DIRECTIONS FOR THIS TASK => What is needed is an exact copy of the lines from the one containing "How do I perform: Open" through the final line of the material below.

Start of RECORDS FOR THE EXERCISE

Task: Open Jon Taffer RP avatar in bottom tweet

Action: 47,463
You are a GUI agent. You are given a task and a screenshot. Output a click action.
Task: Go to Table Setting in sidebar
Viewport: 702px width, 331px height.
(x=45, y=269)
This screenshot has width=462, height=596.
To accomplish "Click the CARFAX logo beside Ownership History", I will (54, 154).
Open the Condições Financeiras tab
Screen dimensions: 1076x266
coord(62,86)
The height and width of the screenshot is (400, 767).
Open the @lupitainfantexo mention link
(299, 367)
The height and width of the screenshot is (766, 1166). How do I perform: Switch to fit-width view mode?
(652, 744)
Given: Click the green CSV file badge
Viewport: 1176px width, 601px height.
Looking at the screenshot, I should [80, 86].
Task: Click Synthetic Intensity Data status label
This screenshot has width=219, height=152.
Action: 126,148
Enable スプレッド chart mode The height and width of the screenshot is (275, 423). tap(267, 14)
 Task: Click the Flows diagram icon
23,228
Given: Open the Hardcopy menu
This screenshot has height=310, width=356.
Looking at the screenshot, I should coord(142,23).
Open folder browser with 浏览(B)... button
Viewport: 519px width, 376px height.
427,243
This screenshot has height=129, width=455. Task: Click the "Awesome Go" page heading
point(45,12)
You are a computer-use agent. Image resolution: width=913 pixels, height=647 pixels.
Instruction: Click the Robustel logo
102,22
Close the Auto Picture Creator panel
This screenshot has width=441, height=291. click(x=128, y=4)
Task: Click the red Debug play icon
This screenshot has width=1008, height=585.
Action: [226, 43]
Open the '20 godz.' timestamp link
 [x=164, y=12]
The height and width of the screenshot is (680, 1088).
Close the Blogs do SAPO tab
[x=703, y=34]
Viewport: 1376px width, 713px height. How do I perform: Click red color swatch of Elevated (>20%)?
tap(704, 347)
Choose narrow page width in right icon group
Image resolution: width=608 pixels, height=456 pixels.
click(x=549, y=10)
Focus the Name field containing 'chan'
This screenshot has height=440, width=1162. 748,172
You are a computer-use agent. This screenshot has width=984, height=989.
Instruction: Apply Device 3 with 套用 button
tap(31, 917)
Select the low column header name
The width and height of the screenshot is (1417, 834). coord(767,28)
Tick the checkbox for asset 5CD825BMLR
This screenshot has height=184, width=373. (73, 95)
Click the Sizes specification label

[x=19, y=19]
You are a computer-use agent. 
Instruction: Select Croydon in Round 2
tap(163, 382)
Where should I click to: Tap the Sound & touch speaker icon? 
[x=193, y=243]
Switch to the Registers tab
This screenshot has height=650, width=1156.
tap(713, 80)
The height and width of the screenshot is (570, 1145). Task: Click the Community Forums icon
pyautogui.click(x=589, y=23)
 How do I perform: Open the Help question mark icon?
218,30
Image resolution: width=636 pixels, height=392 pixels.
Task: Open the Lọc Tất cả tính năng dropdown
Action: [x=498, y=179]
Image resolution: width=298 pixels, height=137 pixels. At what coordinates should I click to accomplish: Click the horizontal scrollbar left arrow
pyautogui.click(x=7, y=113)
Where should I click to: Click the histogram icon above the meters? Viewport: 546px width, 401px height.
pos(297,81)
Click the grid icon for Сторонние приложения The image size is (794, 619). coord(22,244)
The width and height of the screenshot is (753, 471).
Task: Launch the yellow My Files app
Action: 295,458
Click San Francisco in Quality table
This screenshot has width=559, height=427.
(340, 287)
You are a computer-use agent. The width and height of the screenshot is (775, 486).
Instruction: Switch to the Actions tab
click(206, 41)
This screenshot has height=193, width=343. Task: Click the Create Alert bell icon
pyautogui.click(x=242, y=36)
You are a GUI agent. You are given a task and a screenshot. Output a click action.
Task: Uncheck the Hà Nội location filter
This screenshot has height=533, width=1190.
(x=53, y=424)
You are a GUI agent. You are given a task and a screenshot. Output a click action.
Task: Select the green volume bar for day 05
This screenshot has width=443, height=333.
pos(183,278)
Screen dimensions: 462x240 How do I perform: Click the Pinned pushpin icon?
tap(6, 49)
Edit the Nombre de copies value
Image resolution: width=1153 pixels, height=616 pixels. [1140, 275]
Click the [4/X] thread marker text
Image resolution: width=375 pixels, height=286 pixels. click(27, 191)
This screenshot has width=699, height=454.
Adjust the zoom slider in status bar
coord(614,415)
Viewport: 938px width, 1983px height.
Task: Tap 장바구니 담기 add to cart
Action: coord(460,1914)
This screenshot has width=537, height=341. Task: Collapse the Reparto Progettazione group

End of RECORDS FOR THE EXERCISE

FINAL ANSWER =>
 How do I perform: Open the Help question mark icon?
218,30
Image resolution: width=636 pixels, height=392 pixels.
Task: Open the Lọc Tất cả tính năng dropdown
Action: [x=498, y=179]
Image resolution: width=298 pixels, height=137 pixels. At what coordinates should I click to accomplish: Click the horizontal scrollbar left arrow
pyautogui.click(x=7, y=113)
Where should I click to: Click the histogram icon above the meters? Viewport: 546px width, 401px height.
pos(297,81)
Click the grid icon for Сторонние приложения The image size is (794, 619). coord(22,244)
The width and height of the screenshot is (753, 471).
Task: Launch the yellow My Files app
Action: 295,458
Click San Francisco in Quality table
This screenshot has width=559, height=427.
(340, 287)
You are a computer-use agent. The width and height of the screenshot is (775, 486).
Instruction: Switch to the Actions tab
click(206, 41)
This screenshot has height=193, width=343. Task: Click the Create Alert bell icon
pyautogui.click(x=242, y=36)
You are a GUI agent. You are given a task and a screenshot. Output a click action.
Task: Uncheck the Hà Nội location filter
This screenshot has height=533, width=1190.
(x=53, y=424)
You are a GUI agent. You are given a task and a screenshot. Output a click action.
Task: Select the green volume bar for day 05
This screenshot has width=443, height=333.
pos(183,278)
Screen dimensions: 462x240 How do I perform: Click the Pinned pushpin icon?
tap(6, 49)
Edit the Nombre de copies value
Image resolution: width=1153 pixels, height=616 pixels. [1140, 275]
Click the [4/X] thread marker text
Image resolution: width=375 pixels, height=286 pixels. click(27, 191)
This screenshot has width=699, height=454.
Adjust the zoom slider in status bar
coord(614,415)
Viewport: 938px width, 1983px height.
Task: Tap 장바구니 담기 add to cart
Action: coord(460,1914)
This screenshot has width=537, height=341. Task: Collapse the Reparto Progettazione group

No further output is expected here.